# Assigned task
Set down exactly the lines from the one containing "Given: Open View" to the final line of the records below, with every picture omitted.

(Collected data)
========================================

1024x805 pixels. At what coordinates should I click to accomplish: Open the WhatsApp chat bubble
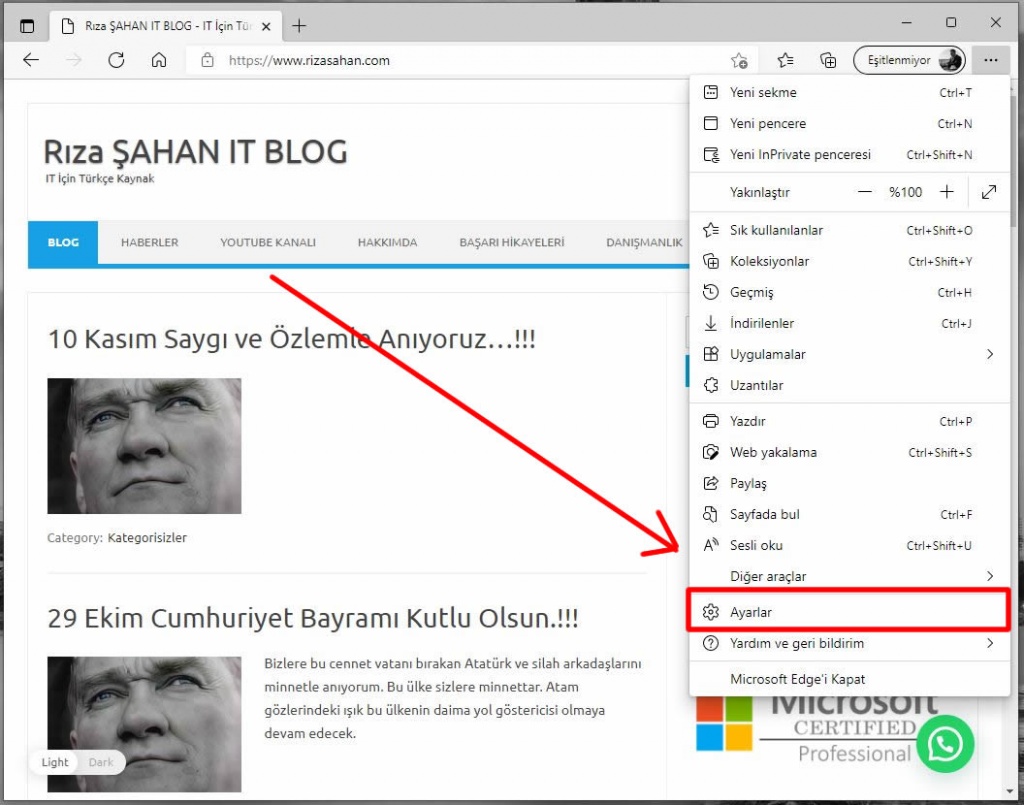pyautogui.click(x=945, y=744)
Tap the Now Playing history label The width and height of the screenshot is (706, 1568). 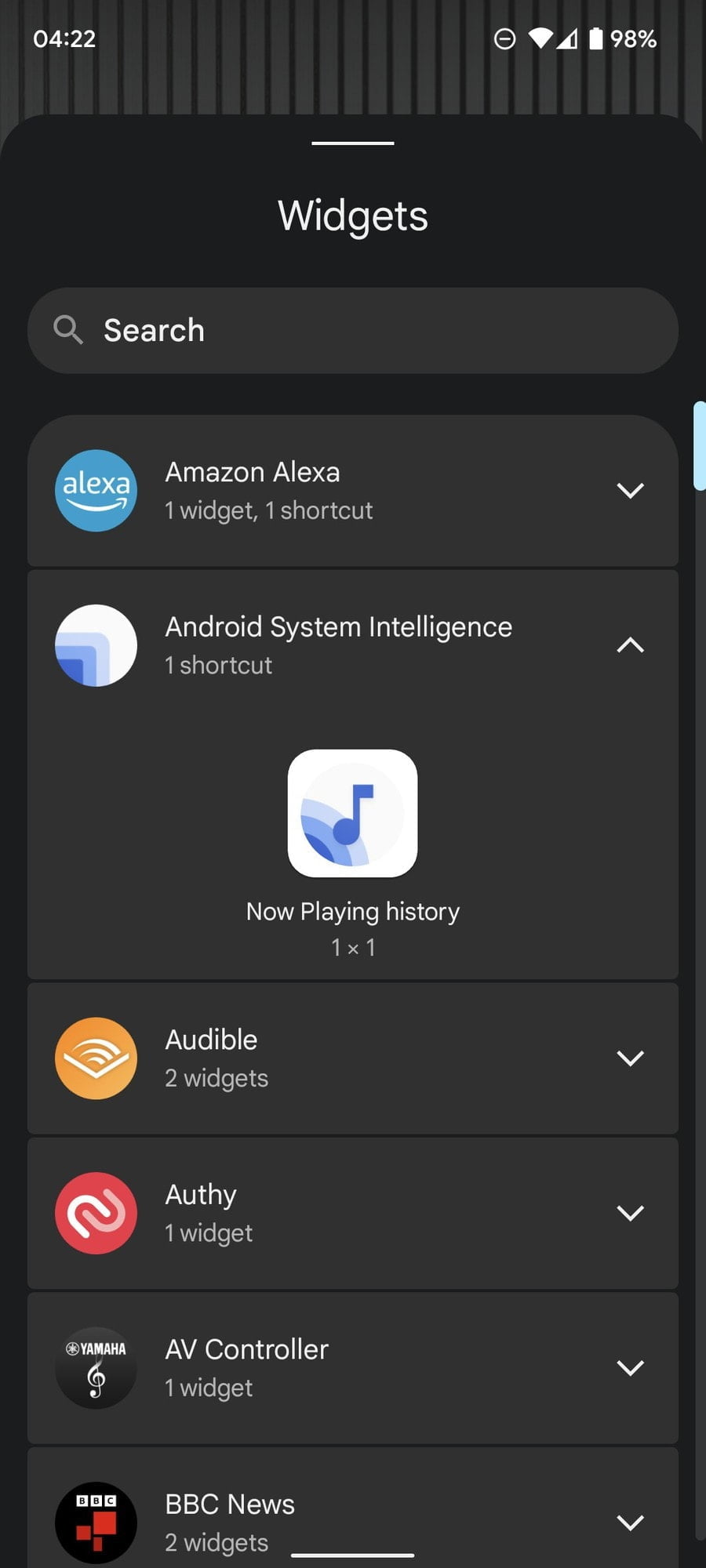(352, 911)
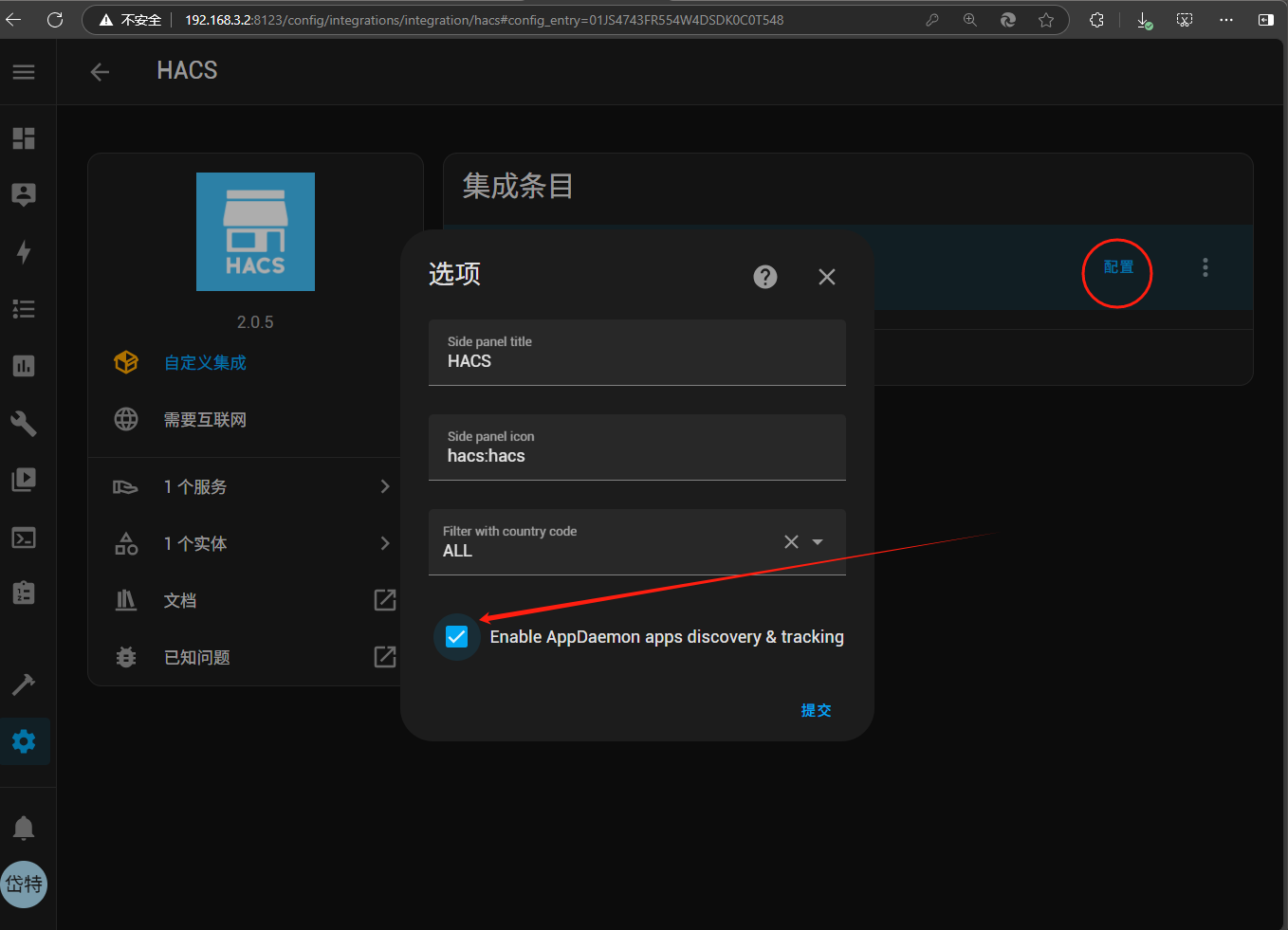Open the History chart sidebar icon
The width and height of the screenshot is (1288, 930).
point(24,366)
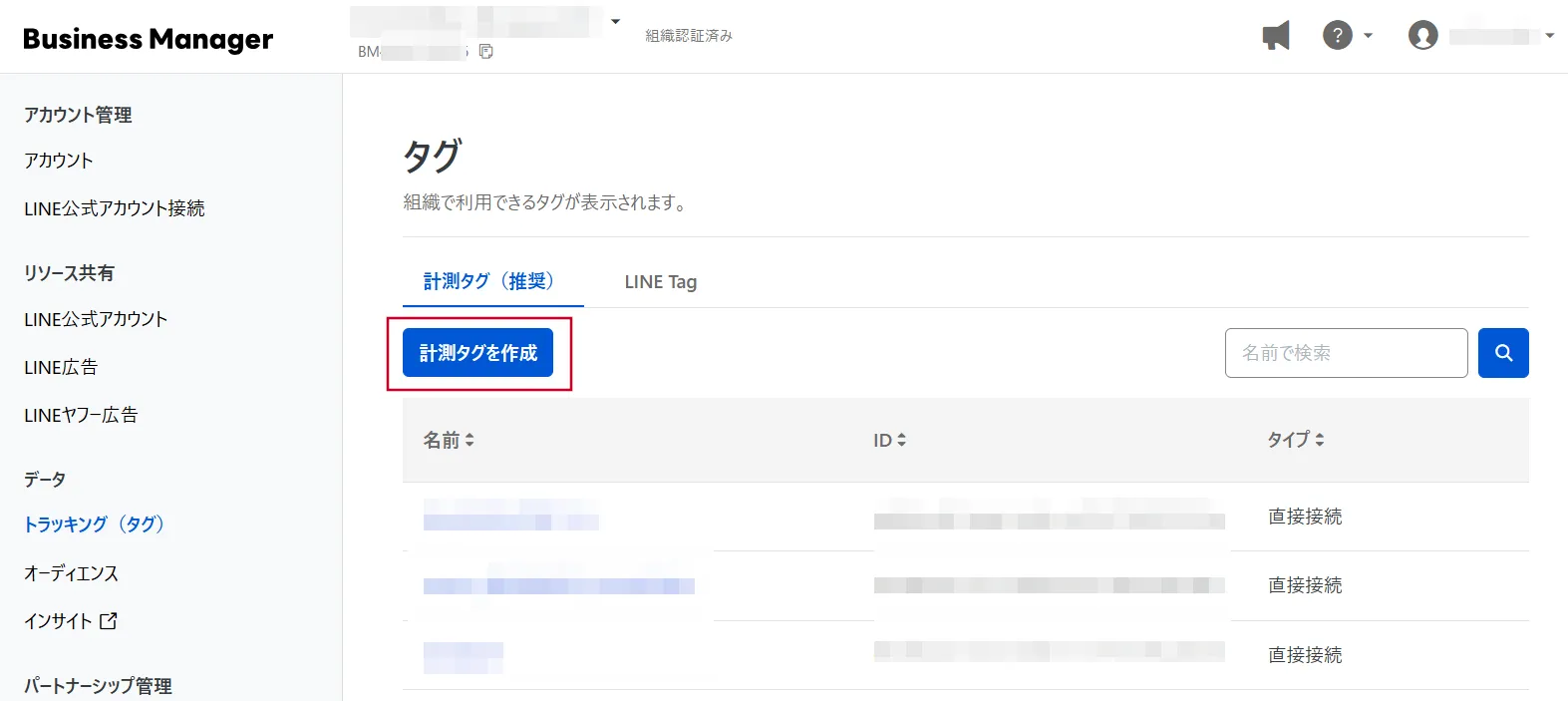Open the help question mark icon
Viewport: 1568px width, 701px height.
tap(1337, 36)
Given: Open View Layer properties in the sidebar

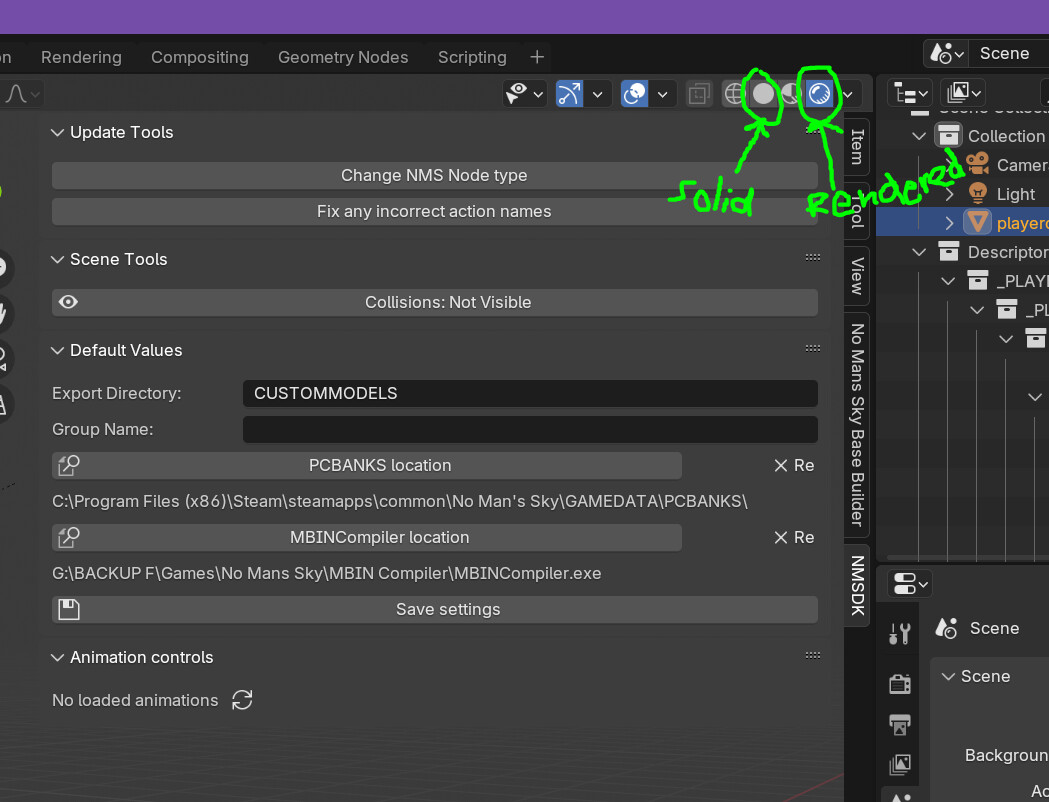Looking at the screenshot, I should click(x=899, y=764).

========================================

# Reply to the task
Given: Open View Layer properties in the sidebar

Looking at the screenshot, I should click(x=899, y=764).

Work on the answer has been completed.